Maureen Headbird, 54, a church trustee, said the nearly 100 members of the tight-knit parish would be greatly saddened and disappointed if their church lost its distinctive elements, because they are an important part of their Indian heritage.
"We want to make sure our community stays the way it is," said Headbird, who is Indian and was raised Catholic. "When you come to our parish, you really have to have an open mind to see what we do. Sometimes that doesn't work out for everybody."
Conflict follows new pastor
The conflict over the wine began after the arrival of a new pastor in June following the retirement of the Rev. James Notebaart, who served the community for close to 20 years.
Headbird said that before, the congregation typically drank mustum, grape juice that is only minimally fermented, instead of wine because some members of the congregation are alcoholics or recovering alcoholics.
She said the new pastor, the Rev. Stephen Hoffman, questioned the use of mustum and told congregants that wine or mustum would not be distributed during mass. That upset many in the church.
Soon after, parish members received a letter from Hoffman dated Nov. 24, which stated "Archbishop [John] Nienstedt has asked me to relay to you, that given the present situation, there will be no Sunday Mass here ... until further notice. The Chancery will be notifying the elders of the community to set up a meeting to discuss the situation."
Mass was not celebrated at the church Nov. 28, Headbird said, and Hoffman was not present.
Kateri church leaders then met on Friday with Auxiliary Bishop Lee Piche, who came to the church last Sunday to celebrate mass. He also plans to do the same next Sunday as well, said McGrath.
Piche made few references to Hoffman during mass, and asked the congregation on Sunday that "during this time of transition ... pray to send a pastor here to meet your needs." Neither wine nor mustum was shared at communion.
"This whole situation is now in the hands of Bishop Piche," McGrath said. "He's been designated by the archbishop to handle this. They can celebrate mass at this site, and they will."
As far as potential changes to the Indian elements incorporated in the mass, McGrath said, "that's part of what will be discussed by Piche and the elders."
A long-standing practice
Founded in 1975, Gichitwaa Kateri has added Indian elements to the Catholic ceremony for nearly two decades.

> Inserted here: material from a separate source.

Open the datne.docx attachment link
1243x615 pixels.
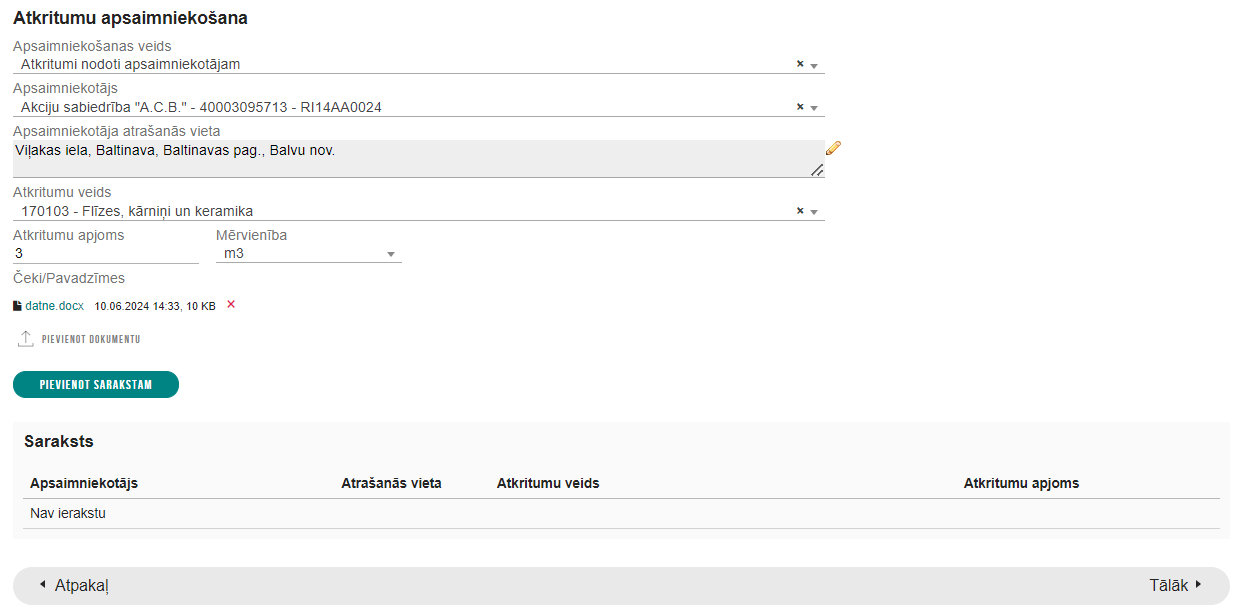55,306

A lodge made of willow, structured like a dome-shaped Ojibwe wigwam, contains a bundle that holds sacred things, including the Eucharist. Traditional Ojibwe medicines such as tobacco, cedar, sage and sweet grass are used as regular parts of the Sunday Eucharist. Drums and prayers and songs in Ojibwe and Lakota are also prominent.
Eric Michael Mazur, a religious studies professor at Virginia Wesleyan College, who has written about Indian religion, said it's not uncommon for ethnic groups to combine elements from their own cultures with the Catholic mass. Most Indians practiced either some form of Christianity or some blend of Christianity and their native traditions, he said.
He notes that much of the church's history with Indians is tainted with strife, death and destruction, and that church officials should be especially sensitive when dealing with parishes like Gichitwaa Kateri. At the same time, however, wine is a crucial and sacred element to the mass and is a key difference between Catholic and many Protestant faiths that use grape juice instead of wine, he added.
"In some ways, the wine may be an irreconcilable difference," Mazur said. "In the Catholic church, the wine becomes the actual blood of Christ. In Protestant churches, mostly, it's a recollection of an event and not the mystery of the sacrament that it is for Catholics."